Former regent was associated with murder victim

DETROIT (AP) - Days before he was fatally shot execution-style last week outside his apartment, Alvin Knight wrote of fearing for his life.

The 43-year-old man wrote of once being locked inside former University Regent Nellie Varner's garage before he ripped through the door. Searchers of Varner's home after Knight's death found bullet fragments in the back of the garage, the Detroit Free Press reported Saturday.

Varner, 61, is a former University political science professor and prominent businesswoman.
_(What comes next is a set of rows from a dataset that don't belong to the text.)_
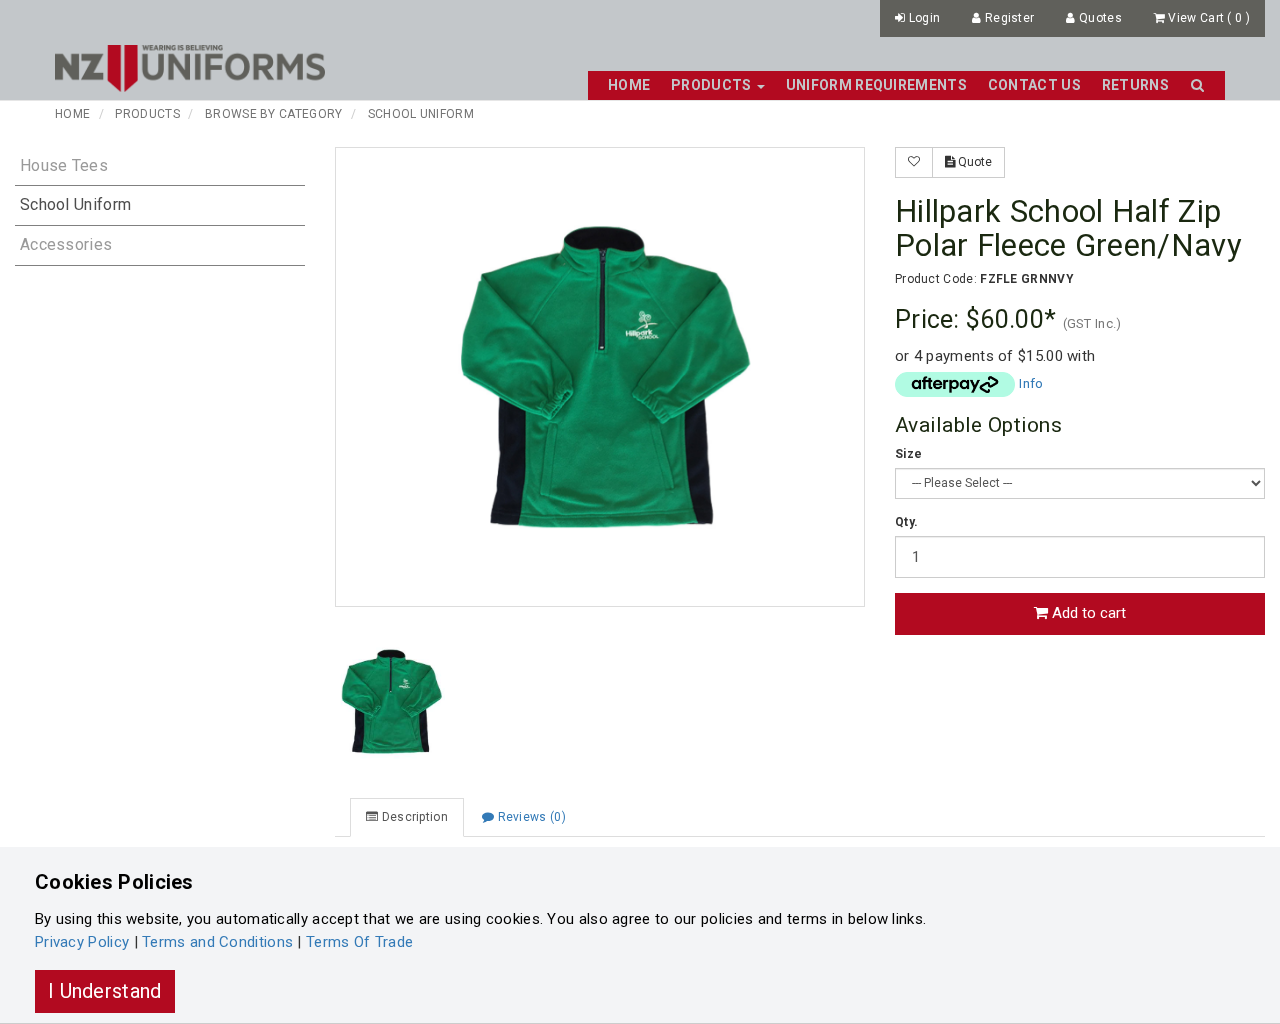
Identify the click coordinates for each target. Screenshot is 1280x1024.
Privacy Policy (82, 942)
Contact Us (1034, 85)
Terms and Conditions (217, 942)
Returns (1135, 85)
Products (147, 114)
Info (1031, 383)
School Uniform (421, 114)
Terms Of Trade (359, 942)
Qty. (906, 522)
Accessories (66, 244)
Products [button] (713, 85)
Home (629, 85)
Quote (973, 162)
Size (908, 454)
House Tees (64, 165)
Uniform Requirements (876, 85)
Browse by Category (273, 114)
She is a co-founder of Atwater Entertainment, which along with Las Vegas-based Circus Circus Enterprises awaits state licensing for a Detroit casino.
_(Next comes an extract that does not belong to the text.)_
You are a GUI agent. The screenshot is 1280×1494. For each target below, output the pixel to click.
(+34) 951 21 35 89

Janniss Scott Varner - Varner's 39-year-old daughter - lived with Knight until last year and helped him raise the 6-year-old boy identified by the Free Press as Alvin Norwood. She was not the boy's biological mother, but had sought him in a custody battle.

According to court records and Knight's attorney, Gerald Cavellier, the two women took custody of the boy on July 3 and refused to return him to his father. On July 23, Chief Wayne County Probate Judge Freddie Burton Jr. ordered the boy removed from Varner's home and returned to Knight, who was killed the next day. Alvin since has been placed in a foster home.

According to court documents, police during a search of Varner's home seized calendars, letters and journals. Some of the letters detail a plan to kill Knight, police have said.

Police had obtained a warrant to search Varner's house Wednesday because two guns registered to her matched the type of weapon used to shoot Knight in the head six times. They have not located either handgun and said they still don't know who shot Knight.

Neither woman has yet been named as a suspect, but police have said they wanted to question them. Knight's attorney said his client acted nervously before his death as the two met just hours earlier to prepare for a custody hearing.

"I can tell you that his fears were well-founded, obviously, because he was killed,'" Cavellier said.